Available data -
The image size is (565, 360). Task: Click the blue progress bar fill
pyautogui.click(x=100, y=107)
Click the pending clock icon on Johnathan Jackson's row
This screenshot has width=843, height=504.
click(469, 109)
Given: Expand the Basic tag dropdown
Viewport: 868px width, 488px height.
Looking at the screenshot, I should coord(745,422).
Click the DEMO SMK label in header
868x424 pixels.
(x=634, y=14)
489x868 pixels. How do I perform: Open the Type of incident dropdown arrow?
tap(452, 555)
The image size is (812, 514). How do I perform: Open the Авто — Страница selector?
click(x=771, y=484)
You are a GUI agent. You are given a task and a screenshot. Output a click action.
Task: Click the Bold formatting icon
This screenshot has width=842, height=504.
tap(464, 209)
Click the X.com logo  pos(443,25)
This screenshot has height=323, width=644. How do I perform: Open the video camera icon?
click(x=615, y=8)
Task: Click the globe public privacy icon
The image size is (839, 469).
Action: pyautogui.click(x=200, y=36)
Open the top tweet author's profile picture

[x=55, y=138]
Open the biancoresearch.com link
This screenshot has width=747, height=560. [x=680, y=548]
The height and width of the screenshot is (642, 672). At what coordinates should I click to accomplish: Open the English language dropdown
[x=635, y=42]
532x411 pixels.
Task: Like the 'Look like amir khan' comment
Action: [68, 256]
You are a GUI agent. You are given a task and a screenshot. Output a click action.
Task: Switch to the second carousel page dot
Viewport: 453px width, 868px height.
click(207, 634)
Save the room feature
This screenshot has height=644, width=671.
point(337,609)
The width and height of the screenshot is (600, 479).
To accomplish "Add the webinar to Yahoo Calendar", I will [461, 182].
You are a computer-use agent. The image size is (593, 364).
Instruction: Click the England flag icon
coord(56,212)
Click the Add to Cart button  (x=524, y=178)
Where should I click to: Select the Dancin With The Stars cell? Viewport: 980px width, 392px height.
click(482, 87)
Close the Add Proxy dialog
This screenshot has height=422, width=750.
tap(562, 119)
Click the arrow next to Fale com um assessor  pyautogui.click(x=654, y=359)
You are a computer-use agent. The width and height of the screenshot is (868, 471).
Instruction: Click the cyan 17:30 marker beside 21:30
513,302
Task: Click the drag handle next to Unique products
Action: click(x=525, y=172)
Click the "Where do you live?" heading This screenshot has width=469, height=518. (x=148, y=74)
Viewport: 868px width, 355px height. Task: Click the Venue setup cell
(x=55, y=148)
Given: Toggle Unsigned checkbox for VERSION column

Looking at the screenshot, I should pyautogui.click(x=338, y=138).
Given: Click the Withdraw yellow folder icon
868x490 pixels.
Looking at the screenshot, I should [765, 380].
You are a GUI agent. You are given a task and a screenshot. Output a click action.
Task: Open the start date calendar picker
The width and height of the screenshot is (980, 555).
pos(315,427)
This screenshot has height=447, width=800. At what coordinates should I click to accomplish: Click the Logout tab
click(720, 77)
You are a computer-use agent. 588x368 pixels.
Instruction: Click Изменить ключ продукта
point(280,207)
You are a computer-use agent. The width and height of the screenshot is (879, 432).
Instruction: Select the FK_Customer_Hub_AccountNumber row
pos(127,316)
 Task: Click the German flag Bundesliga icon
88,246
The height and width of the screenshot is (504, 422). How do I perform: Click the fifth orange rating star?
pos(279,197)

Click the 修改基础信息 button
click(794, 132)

What is required - Retype all of the rows above word for word, line by line.

Response -
The image size is (565, 360). Task: Click the blue progress bar fill
pyautogui.click(x=100, y=107)
Click the pending clock icon on Johnathan Jackson's row
This screenshot has width=843, height=504.
click(469, 109)
Given: Expand the Basic tag dropdown
Viewport: 868px width, 488px height.
Looking at the screenshot, I should coord(745,422).
Click the DEMO SMK label in header
868x424 pixels.
(x=634, y=14)
489x868 pixels. How do I perform: Open the Type of incident dropdown arrow?
tap(452, 555)
The image size is (812, 514). How do I perform: Open the Авто — Страница selector?
click(x=771, y=484)
You are a GUI agent. You are given a task and a screenshot. Output a click action.
Task: Click the Bold formatting icon
This screenshot has width=842, height=504.
tap(464, 209)
Click the X.com logo  pos(443,25)
This screenshot has height=323, width=644. How do I perform: Open the video camera icon?
click(x=615, y=8)
Task: Click the globe public privacy icon
The image size is (839, 469).
Action: pyautogui.click(x=200, y=36)
Open the top tweet author's profile picture

[x=55, y=138]
Open the biancoresearch.com link
This screenshot has width=747, height=560. [x=680, y=548]
The height and width of the screenshot is (642, 672). At what coordinates should I click to accomplish: Open the English language dropdown
[x=635, y=42]
532x411 pixels.
Task: Like the 'Look like amir khan' comment
Action: [68, 256]
You are a GUI agent. You are given a task and a screenshot. Output a click action.
Task: Switch to the second carousel page dot
Viewport: 453px width, 868px height.
click(207, 634)
Save the room feature
This screenshot has height=644, width=671.
point(337,609)
The width and height of the screenshot is (600, 479).
To accomplish "Add the webinar to Yahoo Calendar", I will [461, 182].
You are a computer-use agent. The image size is (593, 364).
Instruction: Click the England flag icon
coord(56,212)
Click the Add to Cart button  (x=524, y=178)
Where should I click to: Select the Dancin With The Stars cell? Viewport: 980px width, 392px height.
click(482, 87)
Close the Add Proxy dialog
This screenshot has height=422, width=750.
tap(562, 119)
Click the arrow next to Fale com um assessor  pyautogui.click(x=654, y=359)
You are a computer-use agent. The width and height of the screenshot is (868, 471).
Instruction: Click the cyan 17:30 marker beside 21:30
513,302
Task: Click the drag handle next to Unique products
Action: click(x=525, y=172)
Click the "Where do you live?" heading This screenshot has width=469, height=518. (x=148, y=74)
Viewport: 868px width, 355px height. Task: Click the Venue setup cell
(x=55, y=148)
Given: Toggle Unsigned checkbox for VERSION column

Looking at the screenshot, I should pyautogui.click(x=338, y=138).
Given: Click the Withdraw yellow folder icon
868x490 pixels.
Looking at the screenshot, I should [765, 380].
You are a GUI agent. You are given a task and a screenshot. Output a click action.
Task: Open the start date calendar picker
The width and height of the screenshot is (980, 555).
pos(315,427)
This screenshot has height=447, width=800. At what coordinates should I click to accomplish: Click the Logout tab
click(720, 77)
You are a computer-use agent. 588x368 pixels.
Instruction: Click Изменить ключ продукта
point(280,207)
You are a computer-use agent. The width and height of the screenshot is (879, 432).
Instruction: Select the FK_Customer_Hub_AccountNumber row
pos(127,316)
 Task: Click the German flag Bundesliga icon
88,246
The height and width of the screenshot is (504, 422). How do I perform: Click the fifth orange rating star?
pos(279,197)

Click the 修改基础信息 button
click(794, 132)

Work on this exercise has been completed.